Julgamento | Câmara de Ribeirão Bonito vota se Chiquinho deve ou não deixar o cargo

Comissão Processante apresenta relatório pela cassação do prefeito em sessão extraordinária nesta sexta-feira (24). Plenário decide se acompanha ou não o relator

Ao menos seis parlamentares devem votar com o relator para que Chiquinho perca o mandato (21.ago.2017/Marcel Rofeal)
Por unanimidade de seus membros, a Comissão Processante (CP) 001/2017 emitiu parecer favorável à cassação do mandato do prefeito de Ribeirão Bonito, Francisco José Campaner (PSDB). O relatório, de autoria do vereador Leandro Donizette Mascaro (DEM), será lido em plenário na noite desta sexta-feira (24), data para a qual foi convocada uma sessão extraordinária em que Chiquinho será julgado pelo Legislativo. Ao menos seis parlamentares devem seguir o relatório para que o chefe do Executivo perca o mandato e, nesse caso, o vice-prefeito é convocado a assumir o cargo.

Foram 90 dias de investigações, entre juntada de documentos e oitivas de testemunhas e do próprio chefe do Executivo, que culminaram no texto final, apresentado na última terça-feira (21) e aprovado não só pelo relator, Galego Mascaro, mas também pelo presidente da comissão, Regivaldo Rodrigues da Silva (PSDB), e pelo vereador João Victor Machado Borges (PSB). Havia uma expectativa para que Reginho e João Victor apresentassem um voto em separado, o que não ocorreu.
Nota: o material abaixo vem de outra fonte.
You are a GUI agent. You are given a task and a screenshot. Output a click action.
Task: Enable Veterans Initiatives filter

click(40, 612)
Caso votem contra o próprio relatório, os parlamentares podem ser acionados na Comissão de Ética da Casa.

Após a reunião interna dos integrantes da CP, o documento foi protocolado na Secretaria da Câmara pouco antes das 15h da própria terça-feira. Pelo documento, o prefeito Chiquinho Campaner cometeu irregularidades na contratação de pessoal para a prestação de serviços de coleta de lixo e limpeza pública, o que caracteriza crime de Improbidade Administrativa. Nesta sexta-feira (24), Campaner ainda terá mais uma chance para se defender das acusações diante do Legislativo, que deve se reunir a partir das 19h no Plenário "Vereador Emygdio Lucato" para decidir o futuro do Município.
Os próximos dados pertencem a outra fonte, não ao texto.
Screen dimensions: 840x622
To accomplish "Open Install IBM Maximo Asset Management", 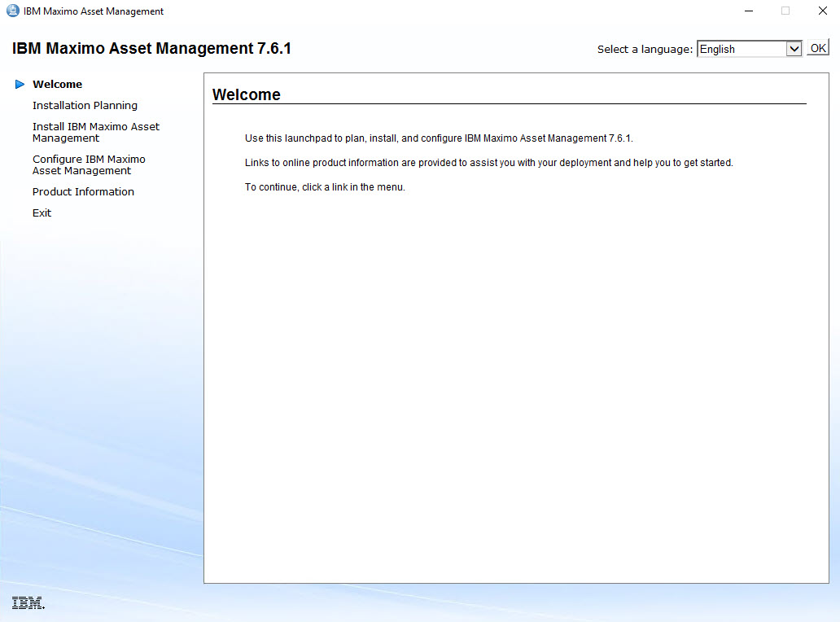I will [x=95, y=132].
Com base no Regimento Interno da Casa, a sessão será aberta com a leitura do relatório final da Comissão Processante (CP), o que deve ocorrer de forma rápida, uma vez que o relator garante que o documento é simples, claro e objetivo. Na sequência, a defesa de Campaner ou ele próprio terão até duas horas para apresentar suas alegações finais. Após isso, os nove vereadores votarão 12 quesitos, dentre os quais se o prefeito deve ou não perder o mandato. Para a cassação do mandato do prefeito, são necessários os votos de dois terços do Legislativo, ou seja, de seis dos nove parlamentares.

Denúncia - A denúncia que originou a Comissão Processante que pode levar à perda do mandato do prefeito foi protocolada na Casa por um morador depois que o Ministério Público Estadual instaurou Inquérito Civil para apurar o caso. O processo evoluiu na Comarca de Ribeirão Bonito e o prefeito Francisco José Campaner (PSDB) tornou-se réu pela primeira vez em uma Ação Civil Pública. No Legislativo, os vereadores também aprovaram a instauração de uma Comissão Especial de Inquérito (CEI), cujo relatório apontou que houve irregularidades e o prefeito deveria ser processado por isso.